◆ **WHAT THE TASK ASKS**
Please rewrite the data in the part that opens with the line containing "Task: Open the 상세보기 order details link" and closes with the line containing "click(x=56, y=32)", changing "screenshot" to "screen capture" and keeping everything else the same. Leave the pictures out of your answer.
======== PROVIDED MATERIAL ========
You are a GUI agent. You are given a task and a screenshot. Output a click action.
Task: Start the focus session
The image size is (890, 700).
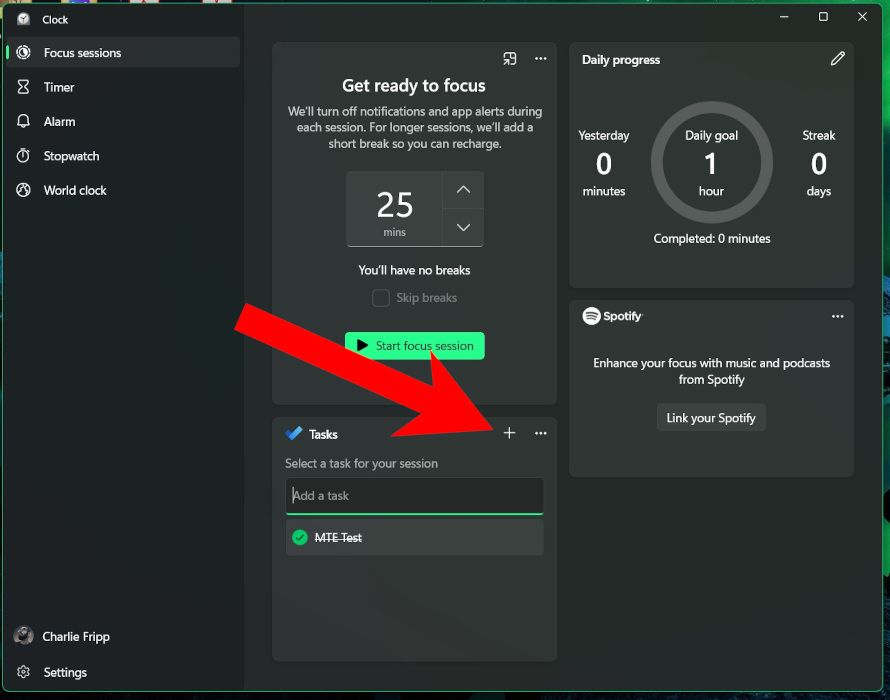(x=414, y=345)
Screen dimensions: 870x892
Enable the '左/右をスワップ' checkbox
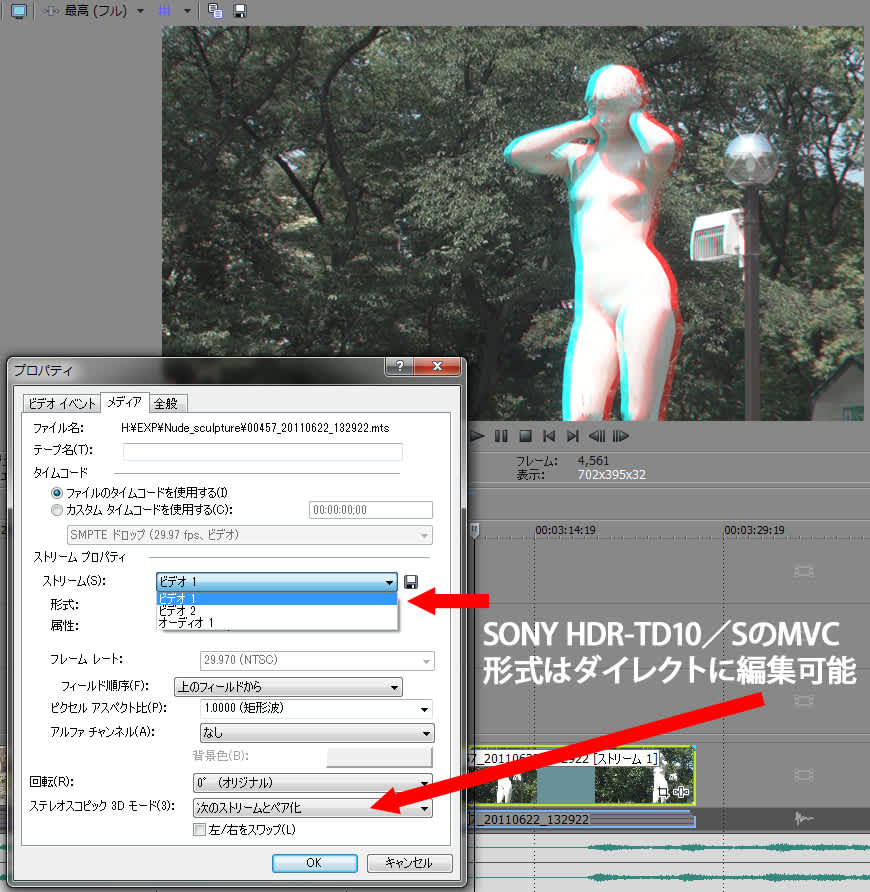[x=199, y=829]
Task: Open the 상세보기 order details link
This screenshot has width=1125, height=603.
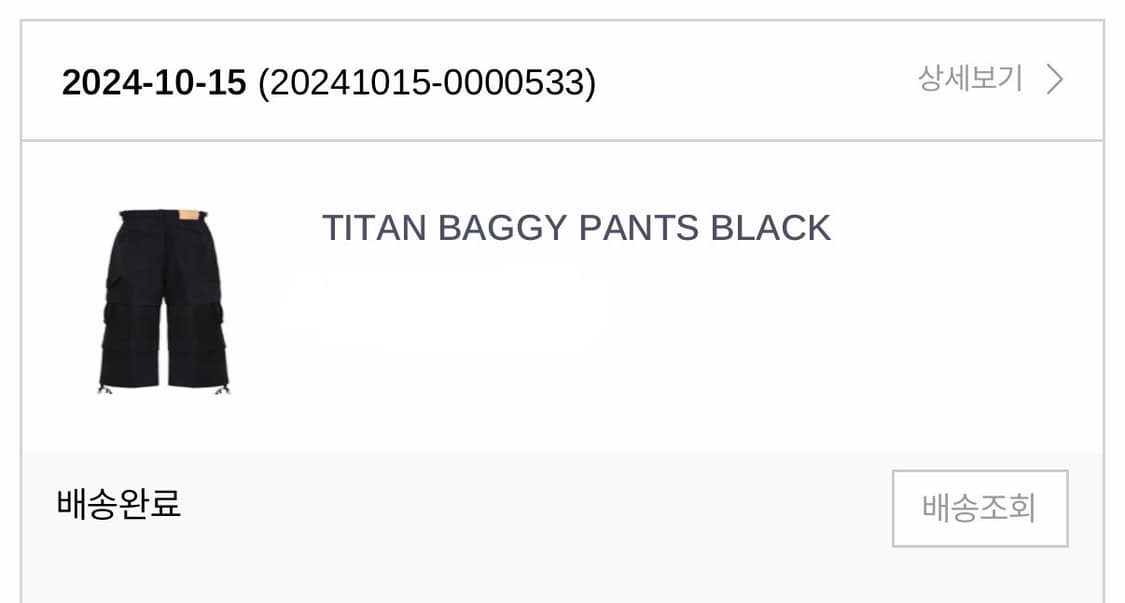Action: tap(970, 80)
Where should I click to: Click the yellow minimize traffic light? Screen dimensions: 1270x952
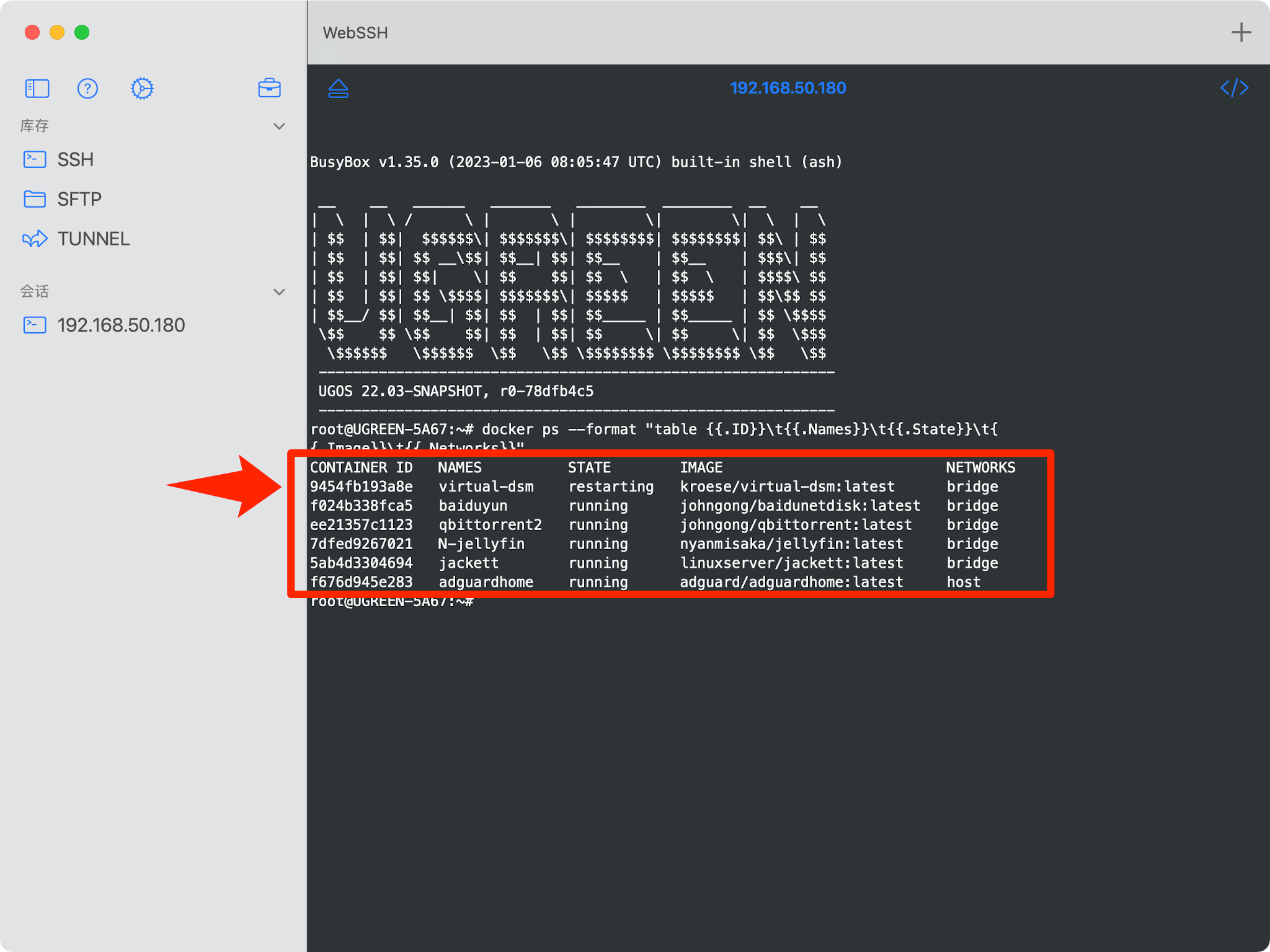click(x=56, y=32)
========
======== PROVIDED MATERIAL ========
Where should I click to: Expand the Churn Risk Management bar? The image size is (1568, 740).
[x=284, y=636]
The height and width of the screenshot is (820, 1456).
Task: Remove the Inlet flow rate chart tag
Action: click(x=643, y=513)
========
======== PROVIDED MATERIAL ========
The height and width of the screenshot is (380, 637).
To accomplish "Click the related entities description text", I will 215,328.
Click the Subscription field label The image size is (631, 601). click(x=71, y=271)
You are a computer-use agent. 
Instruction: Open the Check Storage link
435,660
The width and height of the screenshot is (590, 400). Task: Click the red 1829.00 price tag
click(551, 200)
========
◆ **RESPONSE TO THE TASK**
Task: Open the 상세보기 order details link
This screen capture has width=1125, height=603.
Action: tap(970, 80)
Where should I click to: Click the yellow minimize traffic light? Screen dimensions: 1270x952
click(x=56, y=32)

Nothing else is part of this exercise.